* Problem description: A word-for-word restatement of the listing is the only acceptable answer.

* Information shown:
------

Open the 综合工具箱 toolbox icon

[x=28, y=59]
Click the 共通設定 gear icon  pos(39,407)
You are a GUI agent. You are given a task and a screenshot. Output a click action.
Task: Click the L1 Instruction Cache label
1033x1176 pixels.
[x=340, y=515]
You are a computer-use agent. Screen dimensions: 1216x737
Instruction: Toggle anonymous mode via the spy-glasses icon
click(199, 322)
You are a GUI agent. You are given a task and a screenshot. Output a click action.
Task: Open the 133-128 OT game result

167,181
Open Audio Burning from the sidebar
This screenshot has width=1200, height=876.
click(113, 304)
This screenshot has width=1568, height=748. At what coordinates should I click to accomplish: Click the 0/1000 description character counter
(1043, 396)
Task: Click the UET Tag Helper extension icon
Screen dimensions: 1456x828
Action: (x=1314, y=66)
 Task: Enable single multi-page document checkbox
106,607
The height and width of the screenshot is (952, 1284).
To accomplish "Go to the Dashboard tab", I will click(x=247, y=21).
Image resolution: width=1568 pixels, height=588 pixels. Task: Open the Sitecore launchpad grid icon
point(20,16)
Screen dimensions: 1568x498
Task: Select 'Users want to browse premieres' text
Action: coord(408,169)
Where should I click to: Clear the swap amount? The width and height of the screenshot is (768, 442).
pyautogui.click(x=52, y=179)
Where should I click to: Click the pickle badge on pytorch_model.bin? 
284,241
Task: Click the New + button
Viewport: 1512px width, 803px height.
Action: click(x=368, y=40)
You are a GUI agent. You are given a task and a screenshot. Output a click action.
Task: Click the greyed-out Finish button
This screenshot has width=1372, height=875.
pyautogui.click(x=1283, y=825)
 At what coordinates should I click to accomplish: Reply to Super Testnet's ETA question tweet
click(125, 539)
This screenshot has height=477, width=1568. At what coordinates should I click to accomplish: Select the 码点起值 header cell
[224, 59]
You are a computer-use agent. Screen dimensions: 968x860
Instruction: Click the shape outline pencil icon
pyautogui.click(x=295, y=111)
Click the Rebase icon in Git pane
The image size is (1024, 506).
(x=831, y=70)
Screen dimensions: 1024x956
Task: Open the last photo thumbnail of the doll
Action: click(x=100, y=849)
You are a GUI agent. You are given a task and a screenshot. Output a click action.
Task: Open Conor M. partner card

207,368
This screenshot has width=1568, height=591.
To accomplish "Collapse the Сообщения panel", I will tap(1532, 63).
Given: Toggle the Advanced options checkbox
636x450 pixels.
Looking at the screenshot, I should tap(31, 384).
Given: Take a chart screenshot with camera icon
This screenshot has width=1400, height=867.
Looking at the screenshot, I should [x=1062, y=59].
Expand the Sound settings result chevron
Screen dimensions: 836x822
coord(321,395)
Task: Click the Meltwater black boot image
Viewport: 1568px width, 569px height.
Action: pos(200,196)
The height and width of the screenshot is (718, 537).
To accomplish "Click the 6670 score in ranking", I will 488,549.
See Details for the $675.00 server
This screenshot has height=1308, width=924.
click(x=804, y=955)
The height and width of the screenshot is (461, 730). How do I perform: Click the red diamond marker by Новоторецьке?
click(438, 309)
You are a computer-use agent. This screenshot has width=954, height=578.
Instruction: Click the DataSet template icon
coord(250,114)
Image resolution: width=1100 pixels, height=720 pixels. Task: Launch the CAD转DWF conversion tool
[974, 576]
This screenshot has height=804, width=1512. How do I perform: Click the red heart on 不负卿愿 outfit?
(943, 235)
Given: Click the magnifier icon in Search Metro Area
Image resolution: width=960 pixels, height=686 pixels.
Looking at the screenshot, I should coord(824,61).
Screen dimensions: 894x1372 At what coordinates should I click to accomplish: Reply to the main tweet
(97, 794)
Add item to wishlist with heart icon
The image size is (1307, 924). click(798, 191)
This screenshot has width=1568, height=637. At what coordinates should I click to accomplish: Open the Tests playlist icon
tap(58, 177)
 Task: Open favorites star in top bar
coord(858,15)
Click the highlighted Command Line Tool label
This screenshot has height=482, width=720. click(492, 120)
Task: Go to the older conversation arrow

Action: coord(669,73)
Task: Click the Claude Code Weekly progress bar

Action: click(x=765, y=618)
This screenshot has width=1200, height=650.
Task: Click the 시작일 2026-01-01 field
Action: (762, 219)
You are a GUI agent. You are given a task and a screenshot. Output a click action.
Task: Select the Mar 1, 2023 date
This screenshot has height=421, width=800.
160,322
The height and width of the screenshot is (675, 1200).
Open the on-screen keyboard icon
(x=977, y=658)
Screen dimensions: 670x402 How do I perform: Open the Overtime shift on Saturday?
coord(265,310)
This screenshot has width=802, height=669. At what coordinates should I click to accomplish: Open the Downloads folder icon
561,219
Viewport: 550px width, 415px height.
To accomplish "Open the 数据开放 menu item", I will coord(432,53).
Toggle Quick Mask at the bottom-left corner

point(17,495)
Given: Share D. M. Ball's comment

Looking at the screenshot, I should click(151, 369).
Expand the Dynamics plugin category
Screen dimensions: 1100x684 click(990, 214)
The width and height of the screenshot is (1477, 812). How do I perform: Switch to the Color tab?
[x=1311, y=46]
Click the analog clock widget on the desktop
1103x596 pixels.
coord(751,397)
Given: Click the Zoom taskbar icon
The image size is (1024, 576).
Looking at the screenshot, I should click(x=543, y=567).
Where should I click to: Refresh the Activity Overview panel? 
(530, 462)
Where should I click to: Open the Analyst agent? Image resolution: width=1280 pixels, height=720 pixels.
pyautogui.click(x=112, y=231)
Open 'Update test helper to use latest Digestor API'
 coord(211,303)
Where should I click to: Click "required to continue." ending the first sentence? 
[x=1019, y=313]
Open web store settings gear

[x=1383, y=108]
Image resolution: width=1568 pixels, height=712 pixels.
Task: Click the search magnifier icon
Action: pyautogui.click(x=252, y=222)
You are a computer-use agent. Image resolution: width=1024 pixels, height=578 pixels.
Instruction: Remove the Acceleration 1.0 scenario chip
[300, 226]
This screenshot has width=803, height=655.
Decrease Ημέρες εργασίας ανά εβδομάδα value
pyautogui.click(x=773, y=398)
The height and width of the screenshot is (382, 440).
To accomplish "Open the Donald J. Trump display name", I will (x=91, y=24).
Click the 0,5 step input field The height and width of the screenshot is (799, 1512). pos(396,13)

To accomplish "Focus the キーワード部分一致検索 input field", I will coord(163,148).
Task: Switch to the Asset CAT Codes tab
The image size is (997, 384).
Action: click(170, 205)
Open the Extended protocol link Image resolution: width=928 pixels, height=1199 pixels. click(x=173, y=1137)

------

* Task answer:
Open the 综合工具箱 toolbox icon

[x=28, y=59]
Click the 共通設定 gear icon  pos(39,407)
You are a GUI agent. You are given a task and a screenshot. Output a click action.
Task: Click the L1 Instruction Cache label
1033x1176 pixels.
[x=340, y=515]
You are a computer-use agent. Screen dimensions: 1216x737
Instruction: Toggle anonymous mode via the spy-glasses icon
click(199, 322)
You are a GUI agent. You are given a task and a screenshot. Output a click action.
Task: Open the 133-128 OT game result

167,181
Open Audio Burning from the sidebar
This screenshot has width=1200, height=876.
click(113, 304)
This screenshot has width=1568, height=748. At what coordinates should I click to accomplish: Click the 0/1000 description character counter
(1043, 396)
Task: Click the UET Tag Helper extension icon
Screen dimensions: 1456x828
Action: (x=1314, y=66)
 Task: Enable single multi-page document checkbox
106,607
The height and width of the screenshot is (952, 1284).
To accomplish "Go to the Dashboard tab", I will click(x=247, y=21).
Image resolution: width=1568 pixels, height=588 pixels. Task: Open the Sitecore launchpad grid icon
point(20,16)
Screen dimensions: 1568x498
Task: Select 'Users want to browse premieres' text
Action: coord(408,169)
Where should I click to: Clear the swap amount? The width and height of the screenshot is (768, 442).
pyautogui.click(x=52, y=179)
Where should I click to: Click the pickle badge on pytorch_model.bin? 
284,241
Task: Click the New + button
Viewport: 1512px width, 803px height.
Action: click(x=368, y=40)
You are a GUI agent. You are given a task and a screenshot. Output a click action.
Task: Click the greyed-out Finish button
This screenshot has width=1372, height=875.
pyautogui.click(x=1283, y=825)
 At what coordinates should I click to accomplish: Reply to Super Testnet's ETA question tweet
click(125, 539)
This screenshot has height=477, width=1568. At what coordinates should I click to accomplish: Select the 码点起值 header cell
[224, 59]
You are a computer-use agent. Screen dimensions: 968x860
Instruction: Click the shape outline pencil icon
pyautogui.click(x=295, y=111)
Click the Rebase icon in Git pane
The image size is (1024, 506).
(x=831, y=70)
Screen dimensions: 1024x956
Task: Open the last photo thumbnail of the doll
Action: click(x=100, y=849)
You are a GUI agent. You are given a task and a screenshot. Output a click action.
Task: Open Conor M. partner card

207,368
This screenshot has width=1568, height=591.
To accomplish "Collapse the Сообщения panel", I will tap(1532, 63).
Given: Toggle the Advanced options checkbox
636x450 pixels.
Looking at the screenshot, I should tap(31, 384).
Given: Take a chart screenshot with camera icon
This screenshot has width=1400, height=867.
Looking at the screenshot, I should [x=1062, y=59].
Expand the Sound settings result chevron
Screen dimensions: 836x822
coord(321,395)
Task: Click the Meltwater black boot image
Viewport: 1568px width, 569px height.
Action: pos(200,196)
The height and width of the screenshot is (718, 537).
To accomplish "Click the 6670 score in ranking", I will 488,549.
See Details for the $675.00 server
This screenshot has height=1308, width=924.
click(x=804, y=955)
The height and width of the screenshot is (461, 730). How do I perform: Click the red diamond marker by Новоторецьке?
click(438, 309)
You are a computer-use agent. This screenshot has width=954, height=578.
Instruction: Click the DataSet template icon
coord(250,114)
Image resolution: width=1100 pixels, height=720 pixels. Task: Launch the CAD转DWF conversion tool
[974, 576]
This screenshot has height=804, width=1512. How do I perform: Click the red heart on 不负卿愿 outfit?
(943, 235)
Given: Click the magnifier icon in Search Metro Area
Image resolution: width=960 pixels, height=686 pixels.
Looking at the screenshot, I should coord(824,61).
Screen dimensions: 894x1372 At what coordinates should I click to accomplish: Reply to the main tweet
(97, 794)
Add item to wishlist with heart icon
The image size is (1307, 924). click(798, 191)
This screenshot has width=1568, height=637. At what coordinates should I click to accomplish: Open the Tests playlist icon
tap(58, 177)
 Task: Open favorites star in top bar
coord(858,15)
Click the highlighted Command Line Tool label
This screenshot has height=482, width=720. click(492, 120)
Task: Go to the older conversation arrow

Action: coord(669,73)
Task: Click the Claude Code Weekly progress bar

Action: click(x=765, y=618)
This screenshot has width=1200, height=650.
Task: Click the 시작일 2026-01-01 field
Action: (762, 219)
You are a GUI agent. You are given a task and a screenshot. Output a click action.
Task: Select the Mar 1, 2023 date
This screenshot has height=421, width=800.
160,322
The height and width of the screenshot is (675, 1200).
Open the on-screen keyboard icon
(x=977, y=658)
Screen dimensions: 670x402 How do I perform: Open the Overtime shift on Saturday?
coord(265,310)
This screenshot has width=802, height=669. At what coordinates should I click to accomplish: Open the Downloads folder icon
561,219
Viewport: 550px width, 415px height.
To accomplish "Open the 数据开放 menu item", I will coord(432,53).
Toggle Quick Mask at the bottom-left corner

point(17,495)
Given: Share D. M. Ball's comment

Looking at the screenshot, I should click(151, 369).
Expand the Dynamics plugin category
Screen dimensions: 1100x684 click(990, 214)
The width and height of the screenshot is (1477, 812). How do I perform: Switch to the Color tab?
[x=1311, y=46]
Click the analog clock widget on the desktop
1103x596 pixels.
coord(751,397)
Given: Click the Zoom taskbar icon
The image size is (1024, 576).
Looking at the screenshot, I should click(x=543, y=567).
Where should I click to: Refresh the Activity Overview panel? 
(530, 462)
Where should I click to: Open the Analyst agent? Image resolution: width=1280 pixels, height=720 pixels.
pyautogui.click(x=112, y=231)
Open 'Update test helper to use latest Digestor API'
 coord(211,303)
Where should I click to: Click "required to continue." ending the first sentence? 
[x=1019, y=313]
Open web store settings gear

[x=1383, y=108]
Image resolution: width=1568 pixels, height=712 pixels.
Task: Click the search magnifier icon
Action: pyautogui.click(x=252, y=222)
You are a computer-use agent. Image resolution: width=1024 pixels, height=578 pixels.
Instruction: Remove the Acceleration 1.0 scenario chip
[300, 226]
This screenshot has width=803, height=655.
Decrease Ημέρες εργασίας ανά εβδομάδα value
pyautogui.click(x=773, y=398)
The height and width of the screenshot is (382, 440).
To accomplish "Open the Donald J. Trump display name", I will (x=91, y=24).
Click the 0,5 step input field The height and width of the screenshot is (799, 1512). pos(396,13)

To accomplish "Focus the キーワード部分一致検索 input field", I will coord(163,148).
Task: Switch to the Asset CAT Codes tab
The image size is (997, 384).
Action: click(170, 205)
Open the Extended protocol link Image resolution: width=928 pixels, height=1199 pixels. click(x=173, y=1137)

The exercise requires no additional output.